Thursday, March 13, 2014

Writing My Life Story

The great thing about the story of your life is that you are the protagonist. You are the center of the action. You are the one driving the narrative.

Until you become a parent, that is. When your children are young, you suddenly become only a supporting character in your own life story. Or at least I did.

In the story of my life,  I've been a child, a student, a professional, and a mom. When I was a child, my own needs and desires were all that mattered. As I grew up and became a student, my own need to excel drove the story. When I was a professional, my desire to move up a ladder I didn't necessarily want to climb controlled the narrative arc.
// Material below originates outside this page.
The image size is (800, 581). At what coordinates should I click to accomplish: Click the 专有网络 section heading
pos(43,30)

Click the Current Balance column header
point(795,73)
Then I became a mom, and the story wasn't about me at all. I ceased being all the things I had been before and became mostly my kids' mother.

Book and Tea - Flotsam of the Mind

I still remember the first time I was called "C's mom." When the pediatrician's office called to confirm my first child's two-week appointment, the caller asked if she was speaking to "C's mom." It sent a thrill through me to be identified in this new way. After a while, when I began to feel that's all I was, the name lost some of its luster.

Sometime during my son's first year of life, I got in touch with and old (boy)friend from high school. After a couple email conversations, he expressed concern that I was confiding too much and asked if everything was okay at home. I chuckled, assured him that my marriage was fine, and insisted I wasn't hitting on him. I was just thrilled to talk to someone who not only knew me before I was a mom but who didn't know me as a mom at all. Beneath the sleeplessness and the lactation, I was still in there.

It got easier, and then my daughter arrived to start the cycle anew. The feeding, the sleeplessness, the need to respond to the baby's every immediate need. I had little time or energy to think about me.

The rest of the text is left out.